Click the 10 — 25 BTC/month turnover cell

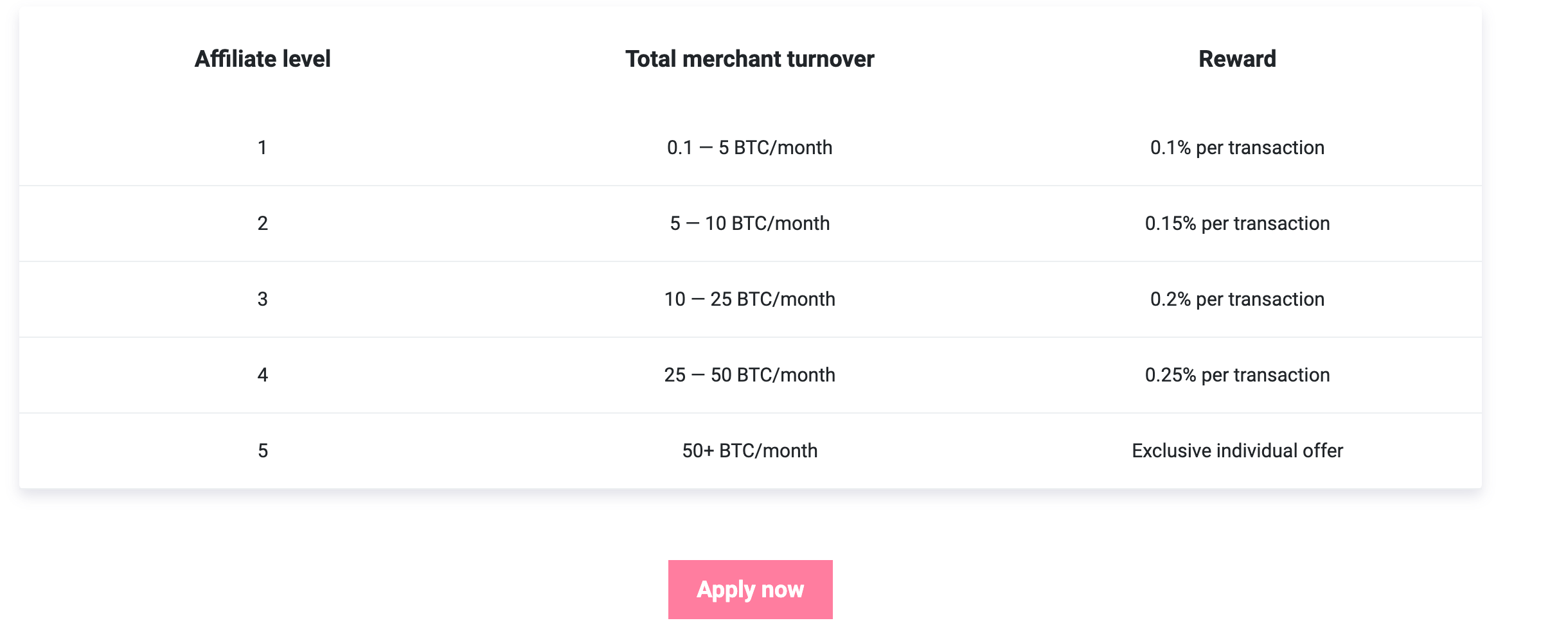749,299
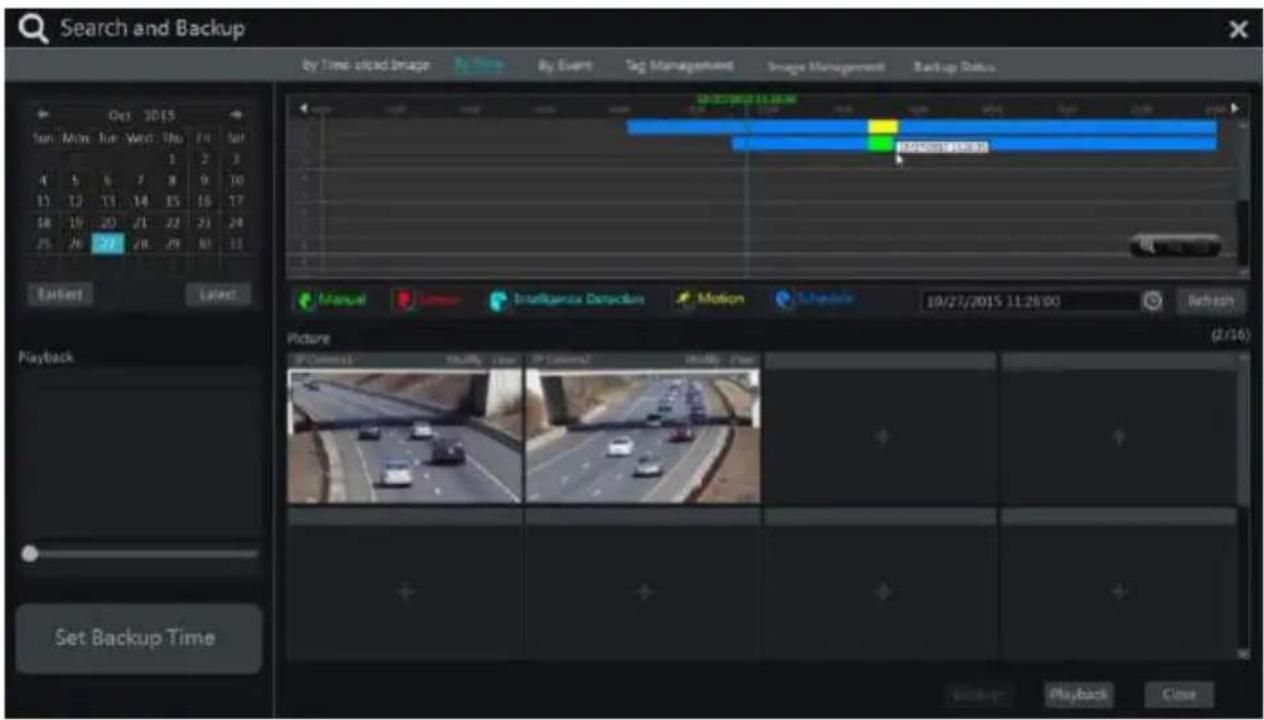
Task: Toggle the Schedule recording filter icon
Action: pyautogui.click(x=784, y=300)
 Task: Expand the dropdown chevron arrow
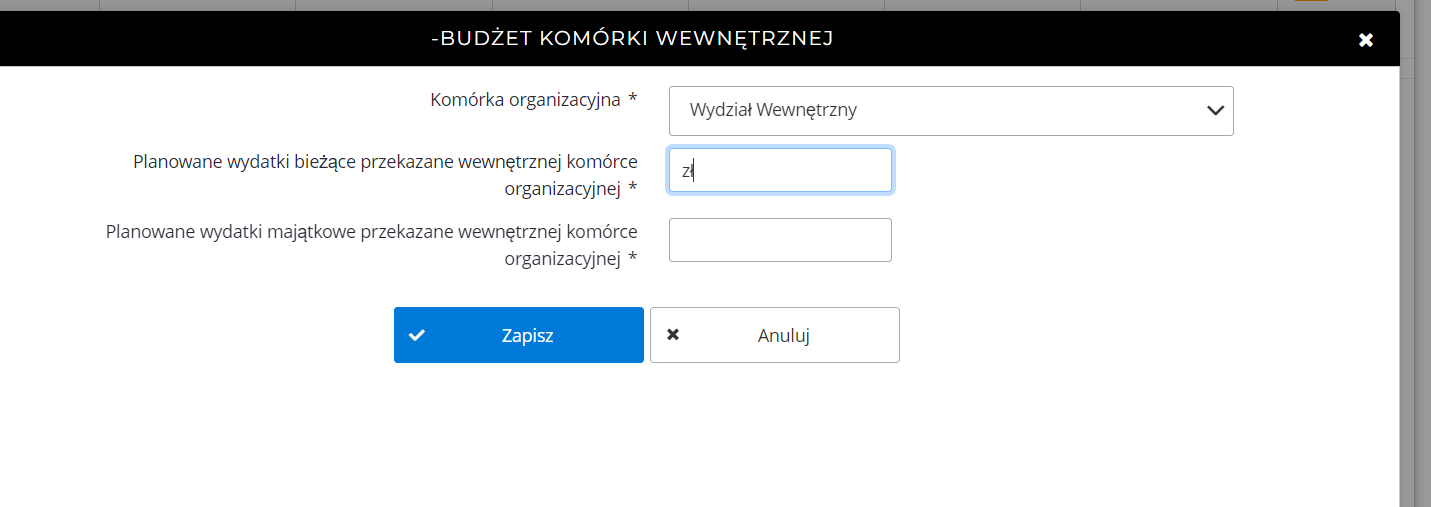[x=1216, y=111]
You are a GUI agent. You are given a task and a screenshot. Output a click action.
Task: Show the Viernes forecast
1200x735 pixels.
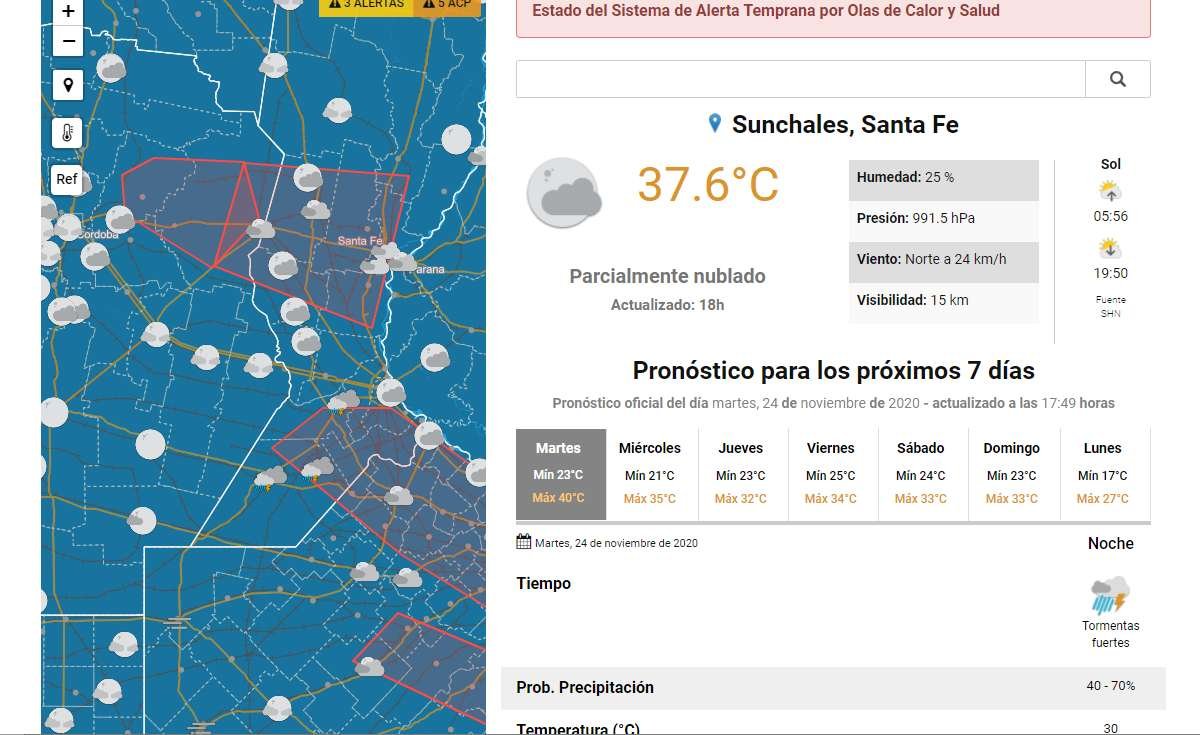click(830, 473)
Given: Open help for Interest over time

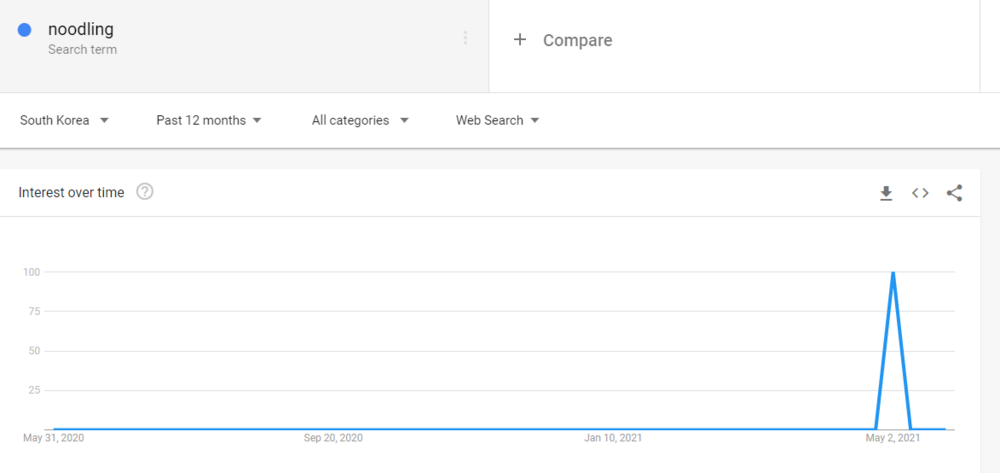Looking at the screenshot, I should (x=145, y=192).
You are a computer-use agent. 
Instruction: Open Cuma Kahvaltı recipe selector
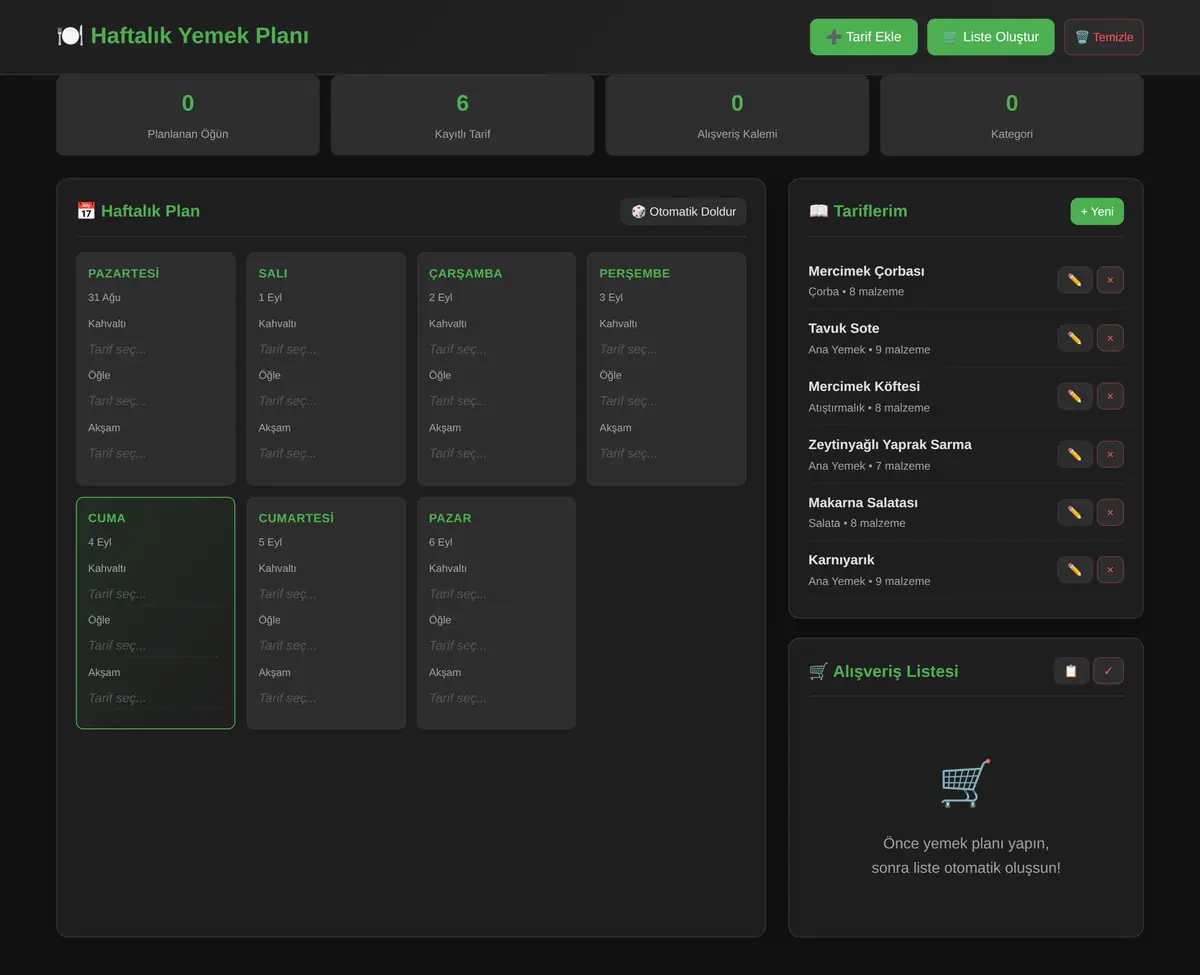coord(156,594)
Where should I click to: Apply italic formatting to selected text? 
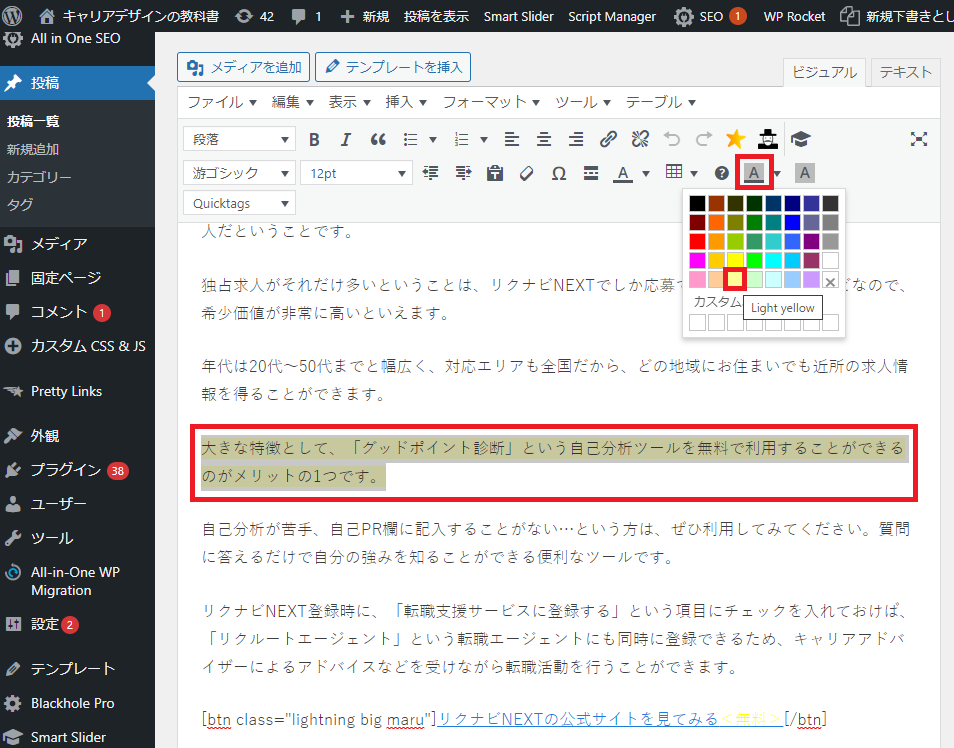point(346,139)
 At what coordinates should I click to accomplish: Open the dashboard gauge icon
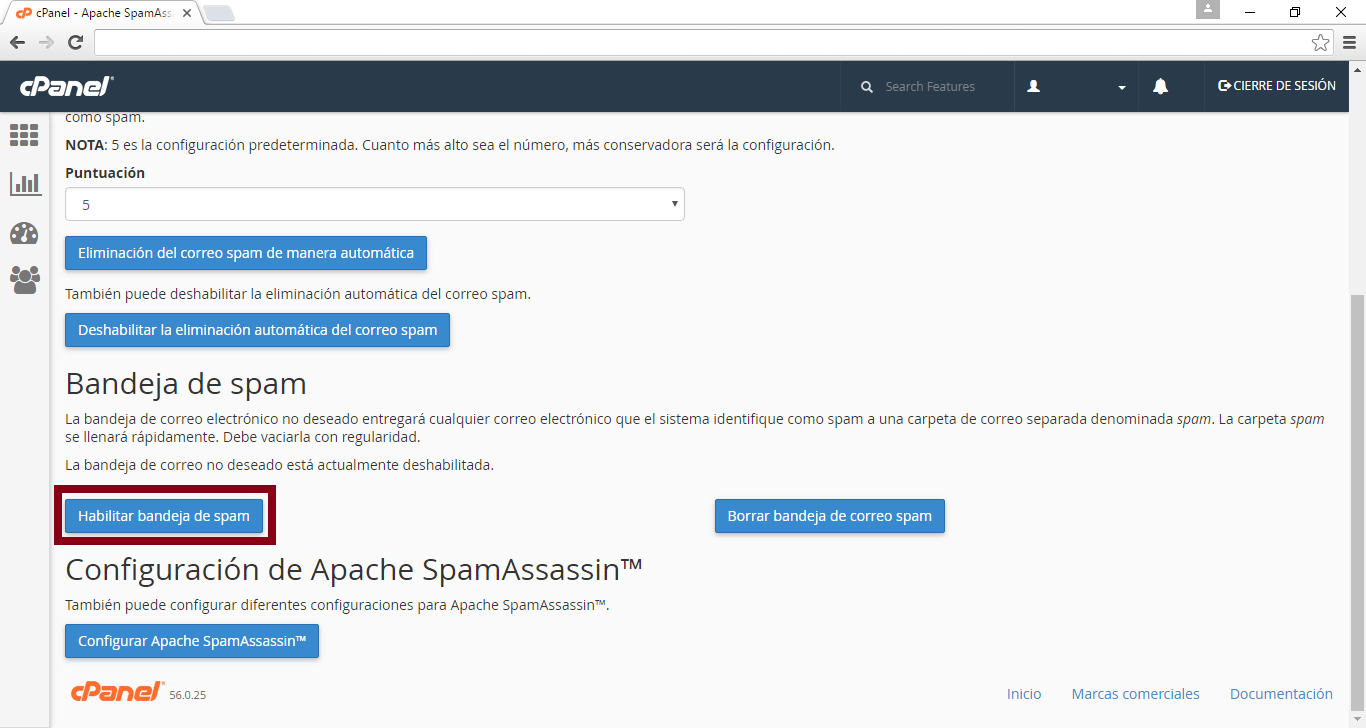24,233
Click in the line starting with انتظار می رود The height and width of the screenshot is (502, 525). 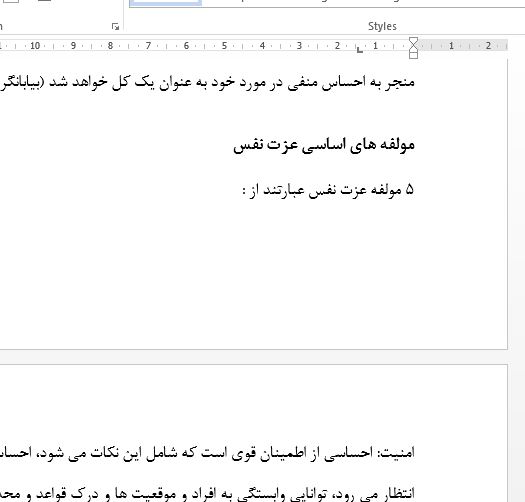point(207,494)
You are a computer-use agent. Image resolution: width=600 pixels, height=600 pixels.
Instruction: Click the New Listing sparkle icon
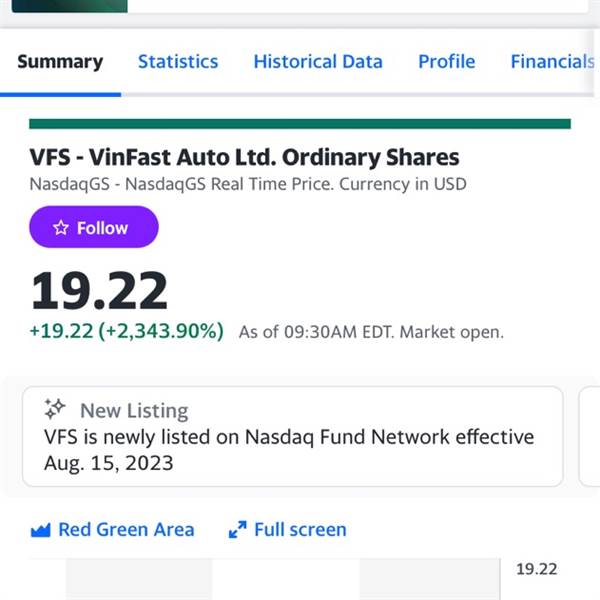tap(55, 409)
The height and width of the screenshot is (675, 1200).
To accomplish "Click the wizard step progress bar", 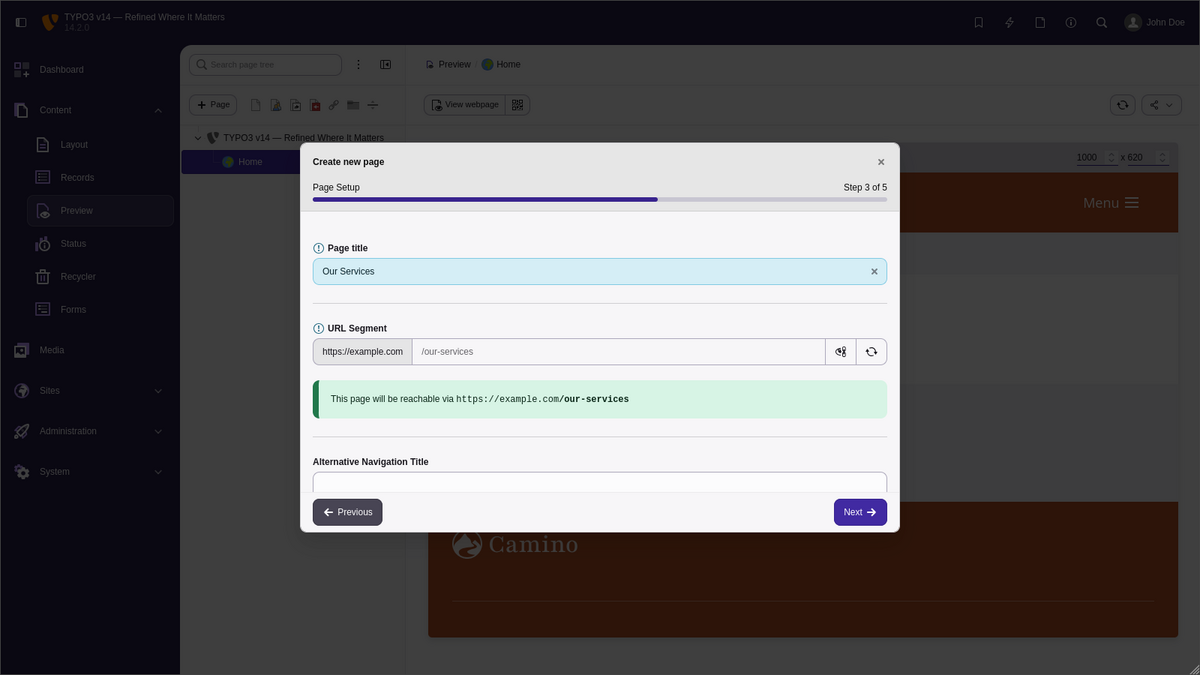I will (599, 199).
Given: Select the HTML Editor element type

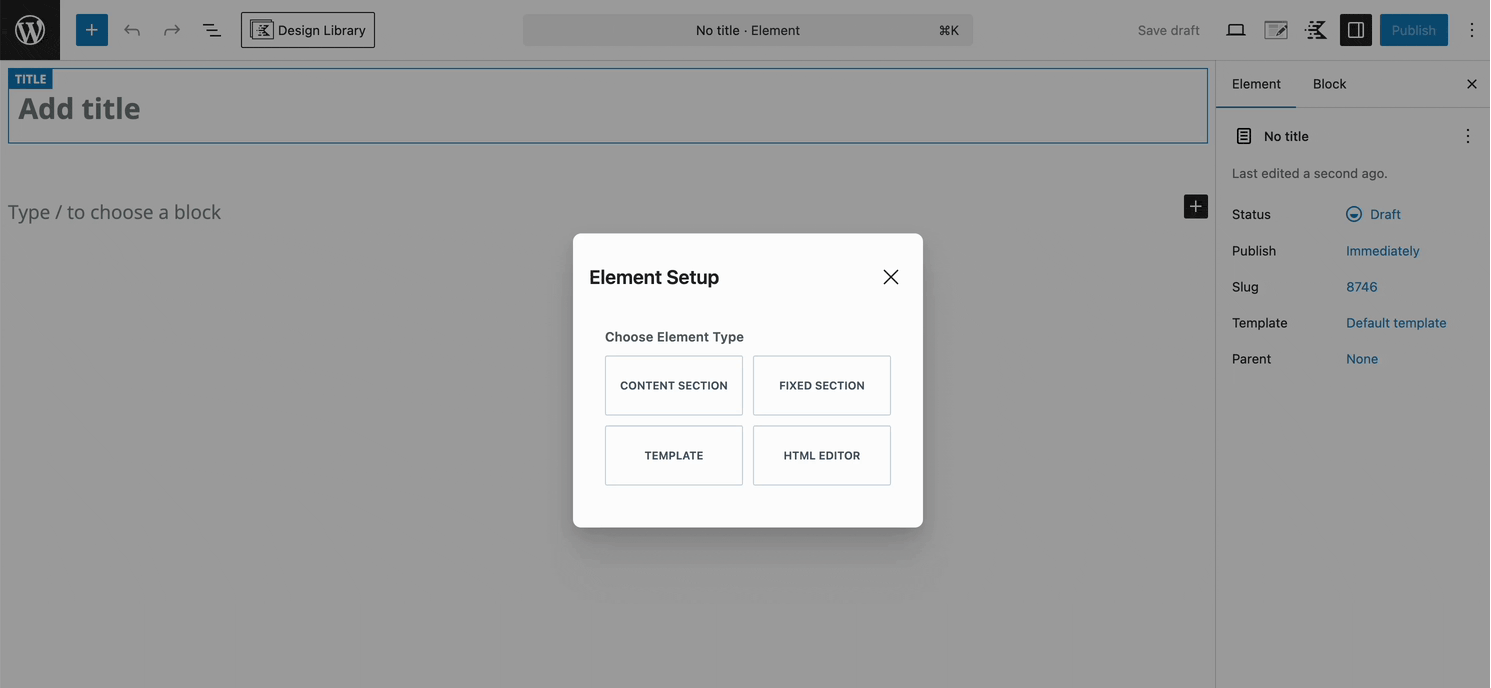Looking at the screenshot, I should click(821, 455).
——
# [Task requirements]
The required output is the exact lines from the opening line of the entries through the line with "You are a GUI", inclusive, without pictures.

# [Written solution]
Click the 10 — 25 BTC/month turnover cell

749,299
Task: Toggle the Schedule recording filter icon
Action: pyautogui.click(x=784, y=300)
 Task: Expand the dropdown chevron arrow
[x=1216, y=111]
You are a GUI agent. You are given a task and a screenshot. Output a click action.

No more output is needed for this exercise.